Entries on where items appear

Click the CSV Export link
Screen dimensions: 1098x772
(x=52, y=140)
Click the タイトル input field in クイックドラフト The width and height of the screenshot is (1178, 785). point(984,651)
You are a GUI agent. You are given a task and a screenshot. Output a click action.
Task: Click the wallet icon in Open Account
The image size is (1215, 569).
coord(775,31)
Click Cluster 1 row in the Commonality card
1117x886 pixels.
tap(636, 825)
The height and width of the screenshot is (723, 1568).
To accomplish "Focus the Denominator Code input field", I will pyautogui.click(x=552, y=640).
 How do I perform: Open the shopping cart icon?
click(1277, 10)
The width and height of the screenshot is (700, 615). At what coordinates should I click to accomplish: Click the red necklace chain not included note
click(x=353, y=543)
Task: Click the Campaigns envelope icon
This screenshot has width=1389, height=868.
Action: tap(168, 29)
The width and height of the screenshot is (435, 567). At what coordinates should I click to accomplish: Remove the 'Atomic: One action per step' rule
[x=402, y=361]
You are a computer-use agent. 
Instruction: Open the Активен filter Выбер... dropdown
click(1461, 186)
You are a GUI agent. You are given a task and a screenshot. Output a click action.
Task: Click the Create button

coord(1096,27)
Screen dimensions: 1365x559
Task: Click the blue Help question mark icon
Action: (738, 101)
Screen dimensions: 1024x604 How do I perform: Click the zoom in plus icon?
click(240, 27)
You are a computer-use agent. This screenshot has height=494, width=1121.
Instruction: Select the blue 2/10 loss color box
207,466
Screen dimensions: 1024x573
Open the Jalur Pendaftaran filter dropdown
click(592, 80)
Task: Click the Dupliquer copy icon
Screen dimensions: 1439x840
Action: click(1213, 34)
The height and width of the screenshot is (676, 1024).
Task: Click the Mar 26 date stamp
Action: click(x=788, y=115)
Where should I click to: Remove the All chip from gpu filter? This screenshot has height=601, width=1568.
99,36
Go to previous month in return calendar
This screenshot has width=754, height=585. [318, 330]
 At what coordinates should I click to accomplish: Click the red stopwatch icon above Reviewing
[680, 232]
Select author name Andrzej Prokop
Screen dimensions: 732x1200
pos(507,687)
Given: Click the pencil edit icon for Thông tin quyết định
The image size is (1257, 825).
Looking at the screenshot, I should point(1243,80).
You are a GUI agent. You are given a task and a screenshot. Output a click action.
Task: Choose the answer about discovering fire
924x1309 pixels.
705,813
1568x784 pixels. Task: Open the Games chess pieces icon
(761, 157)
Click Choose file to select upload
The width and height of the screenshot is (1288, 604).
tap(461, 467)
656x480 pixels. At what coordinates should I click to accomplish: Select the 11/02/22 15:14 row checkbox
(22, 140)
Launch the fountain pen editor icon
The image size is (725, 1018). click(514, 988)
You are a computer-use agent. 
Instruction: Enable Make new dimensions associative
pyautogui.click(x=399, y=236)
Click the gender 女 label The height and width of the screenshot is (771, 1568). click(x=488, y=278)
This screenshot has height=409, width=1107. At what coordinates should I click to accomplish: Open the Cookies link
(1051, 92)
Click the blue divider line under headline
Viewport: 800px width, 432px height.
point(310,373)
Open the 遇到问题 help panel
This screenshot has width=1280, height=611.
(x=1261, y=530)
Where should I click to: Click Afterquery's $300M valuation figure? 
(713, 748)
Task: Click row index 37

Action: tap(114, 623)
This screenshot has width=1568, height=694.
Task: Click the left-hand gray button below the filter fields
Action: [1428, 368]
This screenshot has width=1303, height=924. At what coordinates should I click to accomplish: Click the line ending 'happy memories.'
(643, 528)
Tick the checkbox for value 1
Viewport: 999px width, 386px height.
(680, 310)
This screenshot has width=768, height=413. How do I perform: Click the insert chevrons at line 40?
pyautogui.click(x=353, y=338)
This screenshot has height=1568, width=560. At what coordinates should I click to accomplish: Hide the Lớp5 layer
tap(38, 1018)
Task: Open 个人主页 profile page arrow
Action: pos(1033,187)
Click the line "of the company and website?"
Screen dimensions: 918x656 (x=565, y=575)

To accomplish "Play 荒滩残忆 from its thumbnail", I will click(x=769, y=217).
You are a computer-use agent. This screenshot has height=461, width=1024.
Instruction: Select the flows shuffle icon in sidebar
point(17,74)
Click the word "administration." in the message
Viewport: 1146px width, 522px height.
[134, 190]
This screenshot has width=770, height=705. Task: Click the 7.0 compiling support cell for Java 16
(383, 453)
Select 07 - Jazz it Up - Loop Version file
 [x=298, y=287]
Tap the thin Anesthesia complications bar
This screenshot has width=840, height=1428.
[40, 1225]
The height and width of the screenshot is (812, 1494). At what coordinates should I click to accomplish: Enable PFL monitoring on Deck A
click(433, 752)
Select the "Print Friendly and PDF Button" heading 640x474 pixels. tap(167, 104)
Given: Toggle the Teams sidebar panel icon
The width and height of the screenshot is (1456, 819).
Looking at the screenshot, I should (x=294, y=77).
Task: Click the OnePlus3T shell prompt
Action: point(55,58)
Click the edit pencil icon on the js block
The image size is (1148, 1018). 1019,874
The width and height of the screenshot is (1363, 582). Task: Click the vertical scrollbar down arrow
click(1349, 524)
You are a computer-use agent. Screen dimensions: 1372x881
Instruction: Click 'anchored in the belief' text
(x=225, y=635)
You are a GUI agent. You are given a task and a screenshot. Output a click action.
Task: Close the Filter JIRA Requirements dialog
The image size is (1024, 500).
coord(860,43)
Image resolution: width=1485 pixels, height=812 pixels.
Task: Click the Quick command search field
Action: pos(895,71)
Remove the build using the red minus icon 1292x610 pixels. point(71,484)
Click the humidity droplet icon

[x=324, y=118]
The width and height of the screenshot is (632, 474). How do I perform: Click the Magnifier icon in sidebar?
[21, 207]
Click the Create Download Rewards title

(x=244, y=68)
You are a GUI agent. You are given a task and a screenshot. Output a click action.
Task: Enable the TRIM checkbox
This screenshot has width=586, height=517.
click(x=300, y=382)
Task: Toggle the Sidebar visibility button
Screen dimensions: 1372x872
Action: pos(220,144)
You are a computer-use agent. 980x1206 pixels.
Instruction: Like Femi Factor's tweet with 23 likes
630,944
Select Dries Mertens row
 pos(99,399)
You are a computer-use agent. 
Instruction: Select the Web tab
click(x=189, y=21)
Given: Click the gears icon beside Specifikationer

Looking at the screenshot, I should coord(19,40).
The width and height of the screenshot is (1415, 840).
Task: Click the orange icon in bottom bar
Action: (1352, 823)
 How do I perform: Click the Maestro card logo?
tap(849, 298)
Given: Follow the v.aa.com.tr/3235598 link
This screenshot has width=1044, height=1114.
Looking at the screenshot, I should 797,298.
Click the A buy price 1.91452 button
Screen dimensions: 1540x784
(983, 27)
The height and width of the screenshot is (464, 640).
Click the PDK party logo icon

REQUIREMENT -> From the lines above, pull out each one that contains the string "perform" and copy it in full.

ANSWER TO THE PROBLEM ->
 How do I perform: Open the shopping cart icon?
Screen dimensions: 1024x604 How do I perform: Click the zoom in plus icon?
This screenshot has width=768, height=413. How do I perform: Click the insert chevrons at line 40?
The width and height of the screenshot is (632, 474). How do I perform: Click the Magnifier icon in sidebar?
 How do I perform: Click the Maestro card logo?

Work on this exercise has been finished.